* START SUPPLIED RECORDS *

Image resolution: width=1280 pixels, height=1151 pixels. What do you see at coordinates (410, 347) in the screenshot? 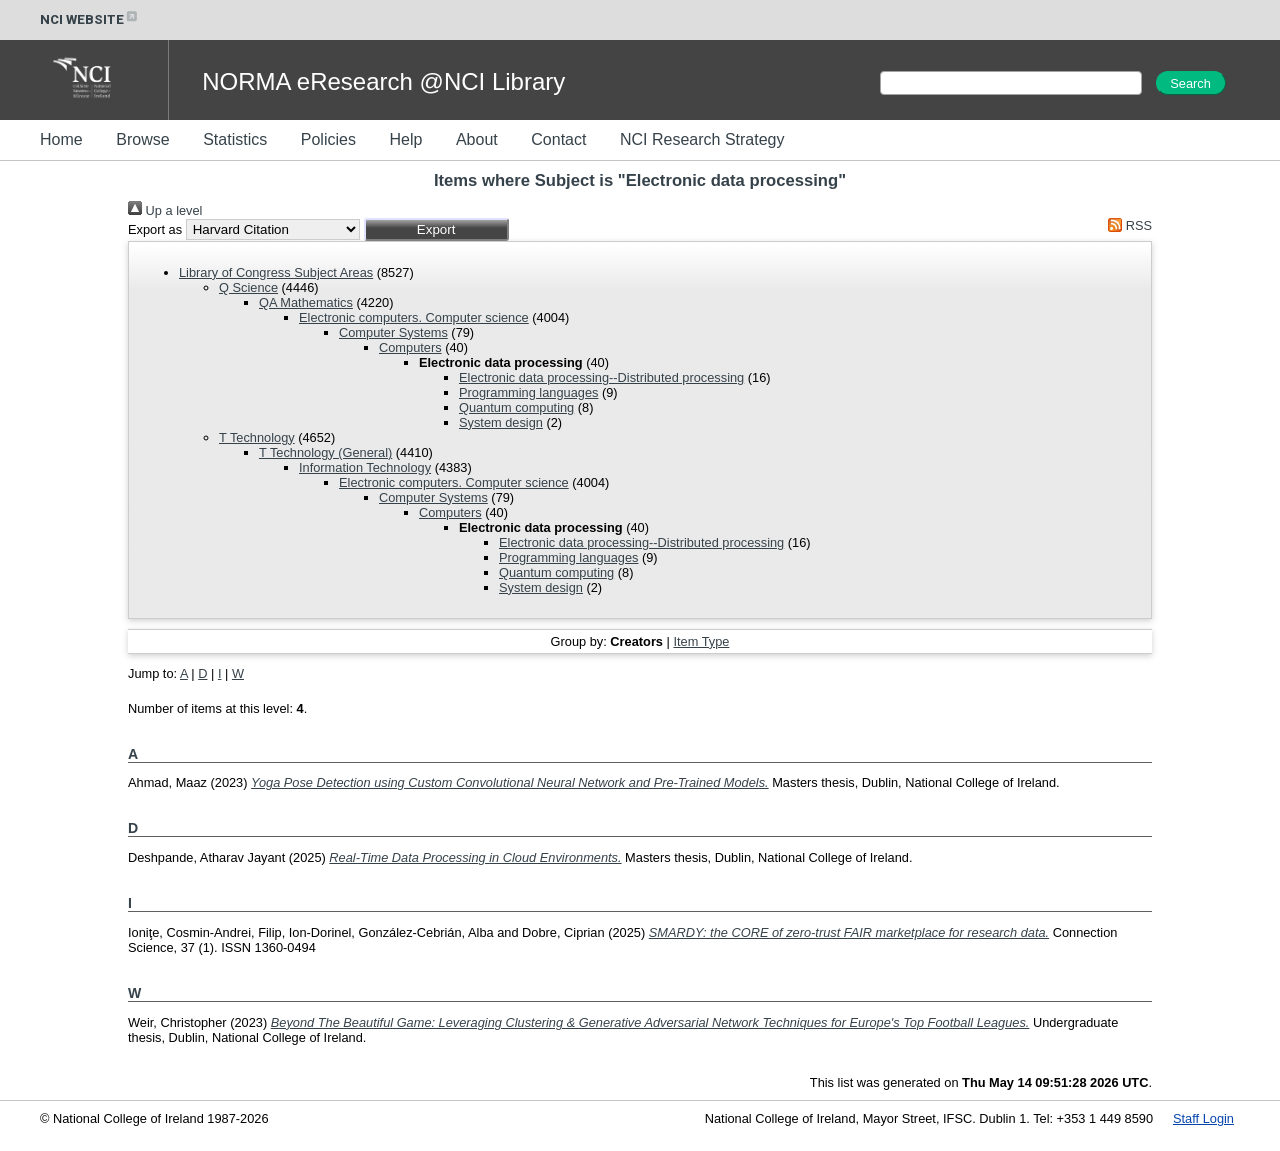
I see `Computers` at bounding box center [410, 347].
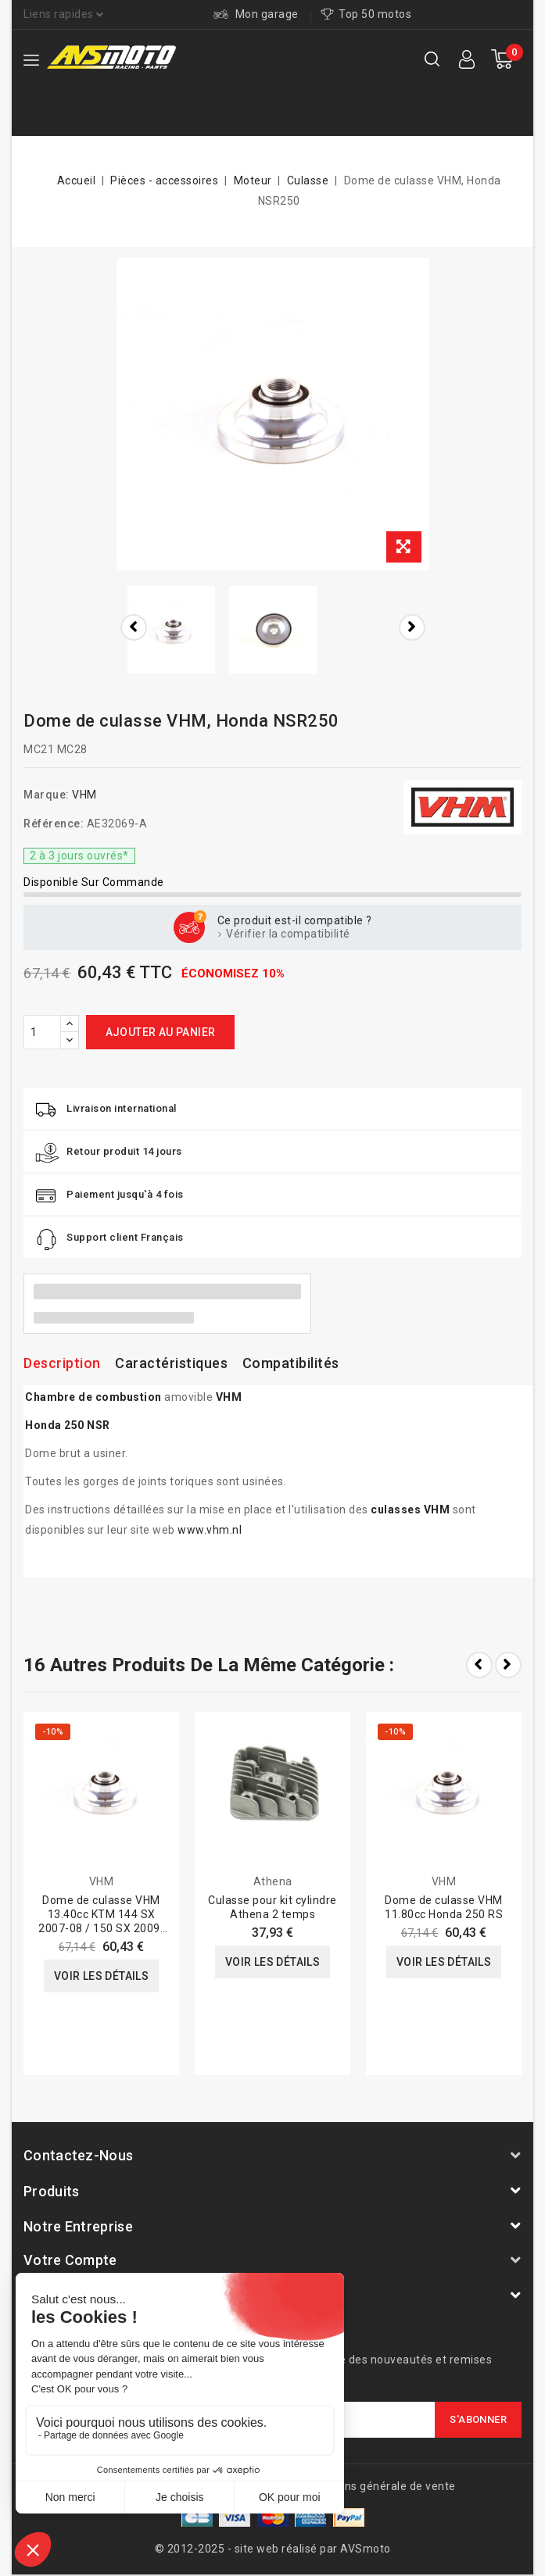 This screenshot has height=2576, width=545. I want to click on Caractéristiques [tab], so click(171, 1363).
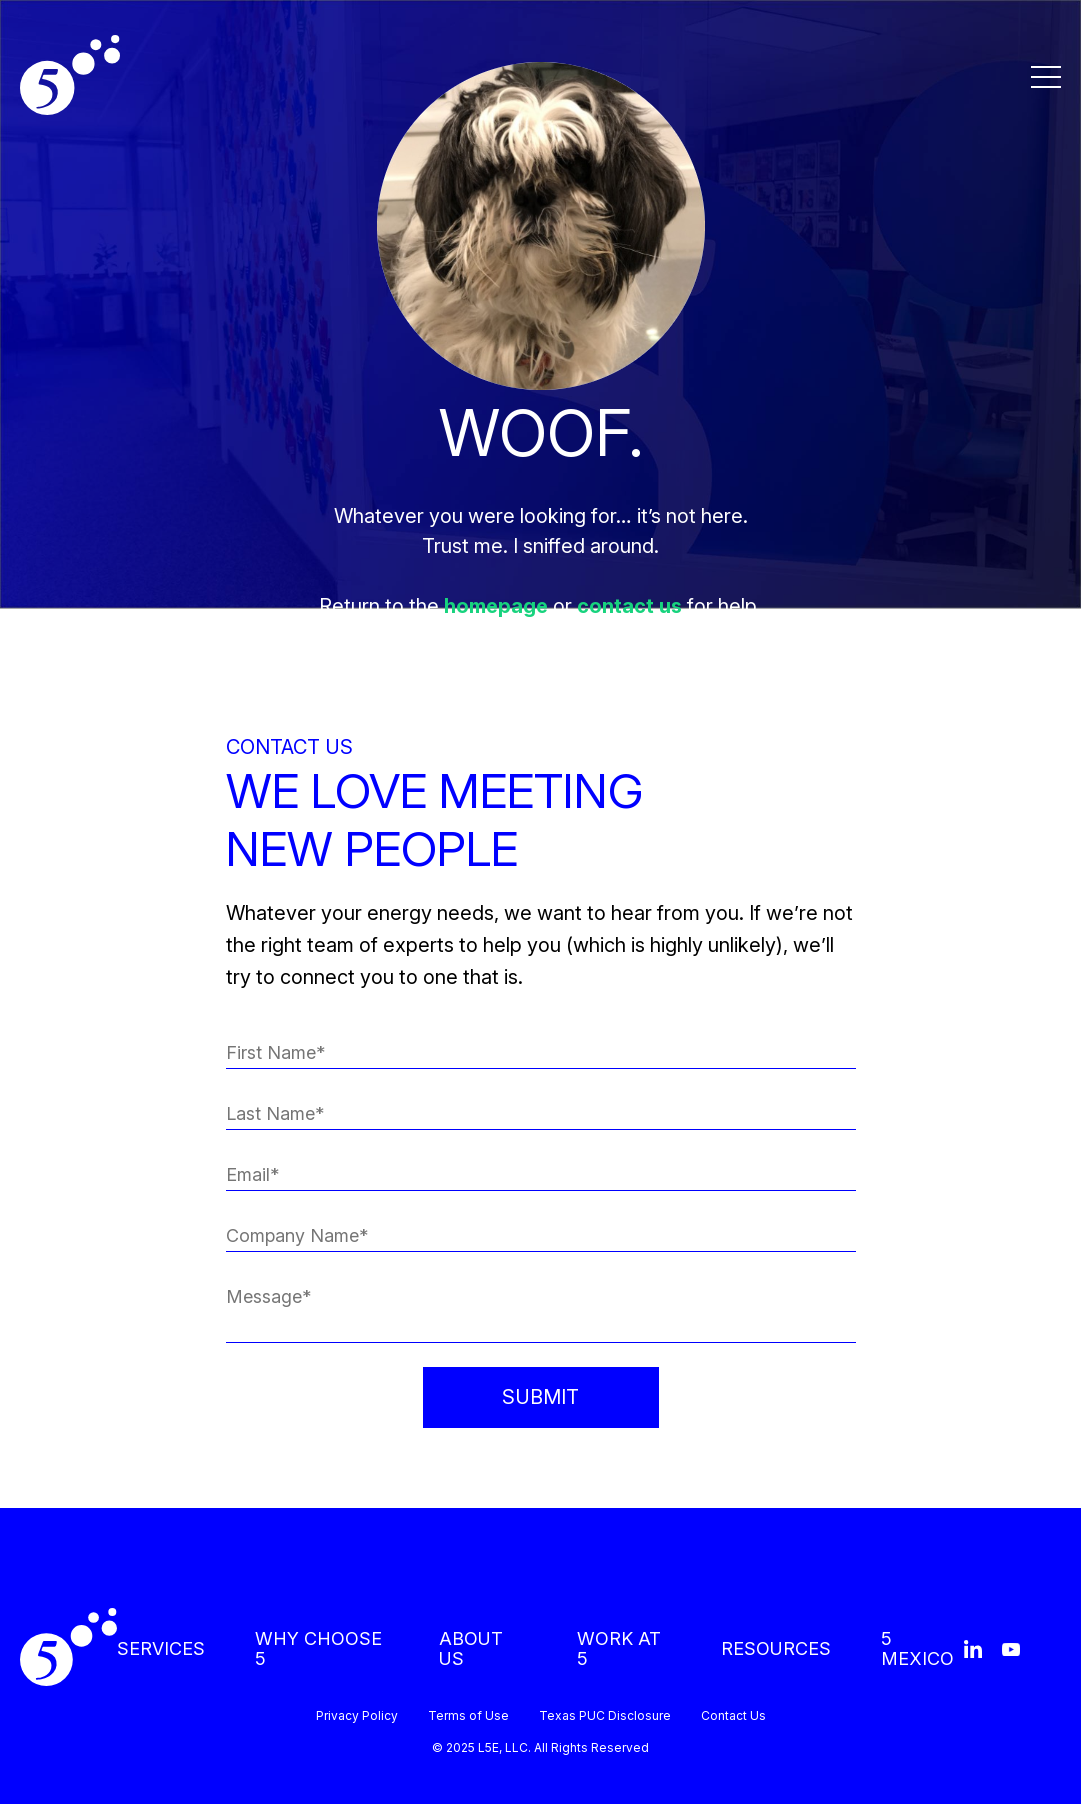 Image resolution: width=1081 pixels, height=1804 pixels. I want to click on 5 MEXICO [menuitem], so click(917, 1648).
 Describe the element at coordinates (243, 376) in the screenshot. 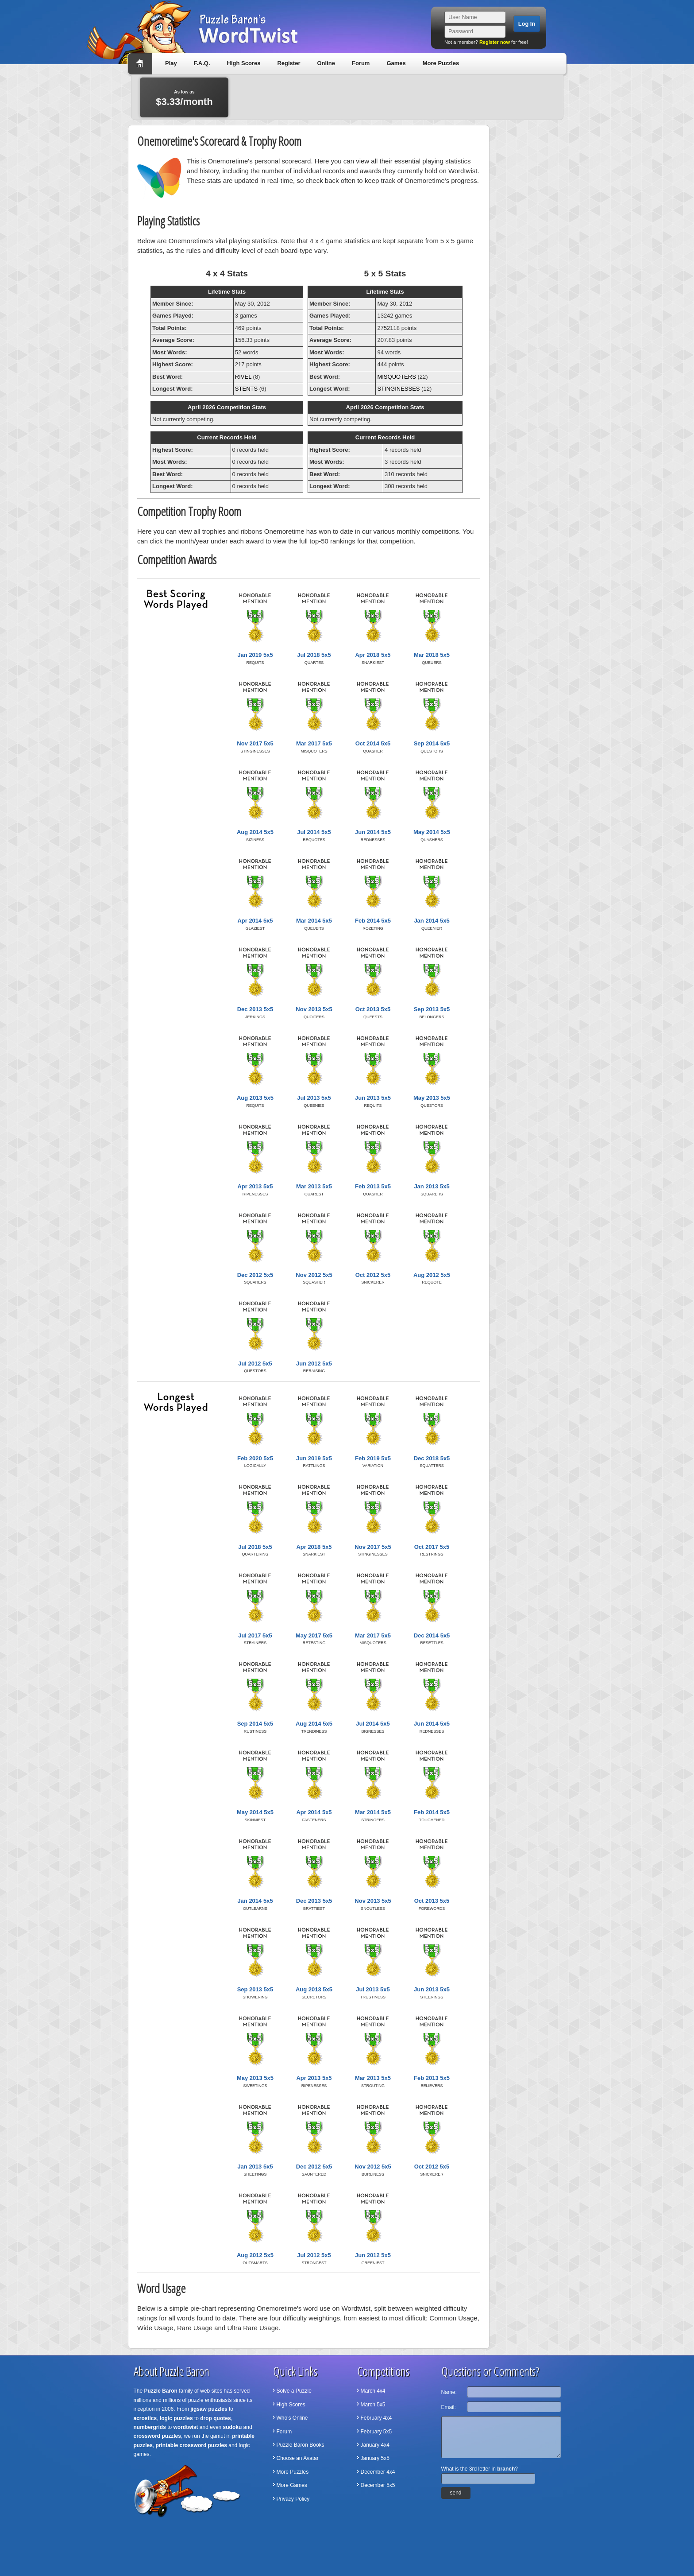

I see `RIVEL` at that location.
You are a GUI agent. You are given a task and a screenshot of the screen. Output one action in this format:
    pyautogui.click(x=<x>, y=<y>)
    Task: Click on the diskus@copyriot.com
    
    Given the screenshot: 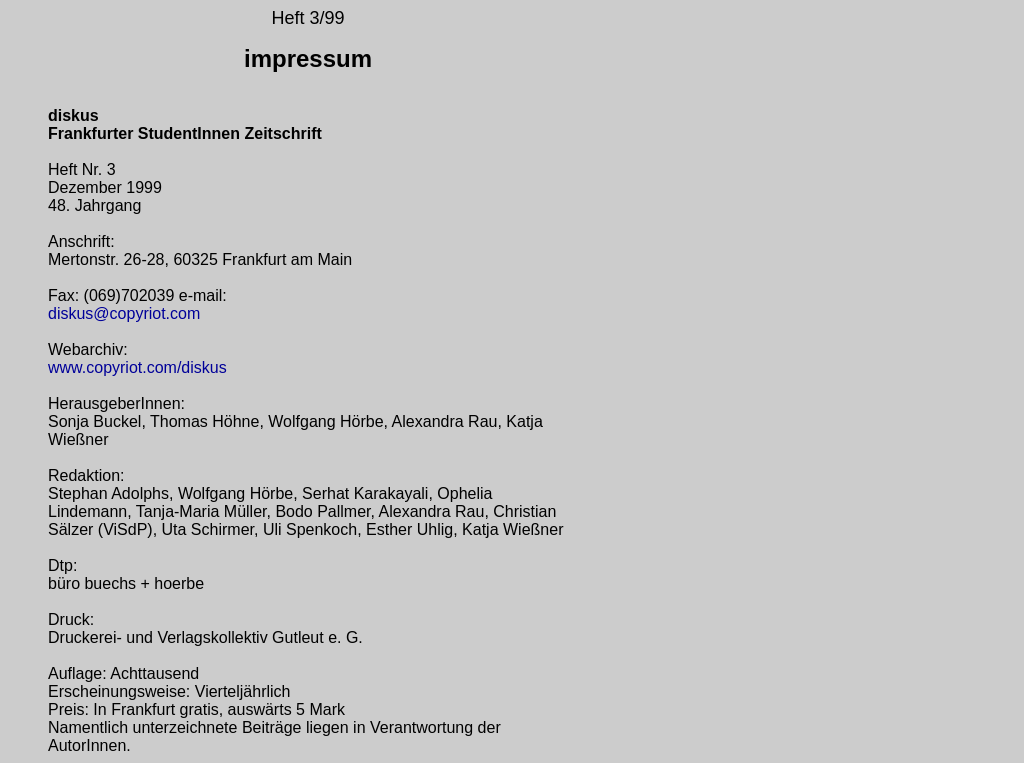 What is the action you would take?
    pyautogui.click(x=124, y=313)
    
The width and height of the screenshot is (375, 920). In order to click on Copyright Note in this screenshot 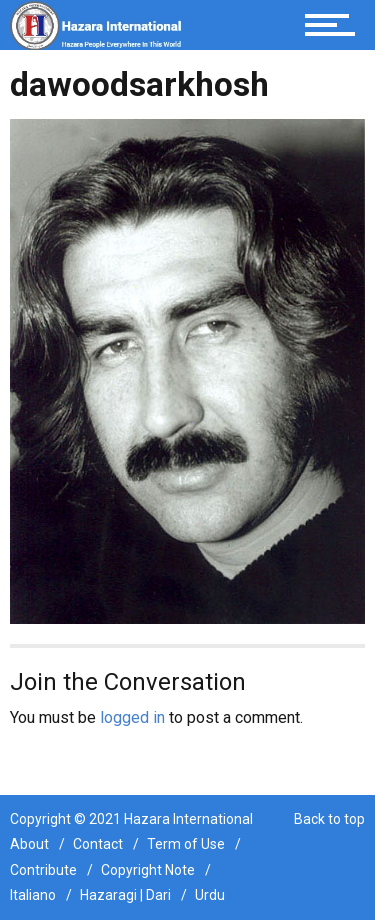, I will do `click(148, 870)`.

* END SUPPLIED RECORDS *

Substitute "position" for "coordinates" in the entries, starting at the beginning and going on through the line with "Image resolution: width=1081", and reproduce those lines with nothing else altered. Omit the pictures.

Image resolution: width=1280 pixels, height=1151 pixels. What do you see at position (410, 347) in the screenshot? 
I see `Computers` at bounding box center [410, 347].
 This screenshot has height=2576, width=545. I want to click on Caractéristiques [tab], so click(171, 1363).
 Image resolution: width=1081 pixels, height=1804 pixels. I want to click on 5 MEXICO [menuitem], so click(917, 1648).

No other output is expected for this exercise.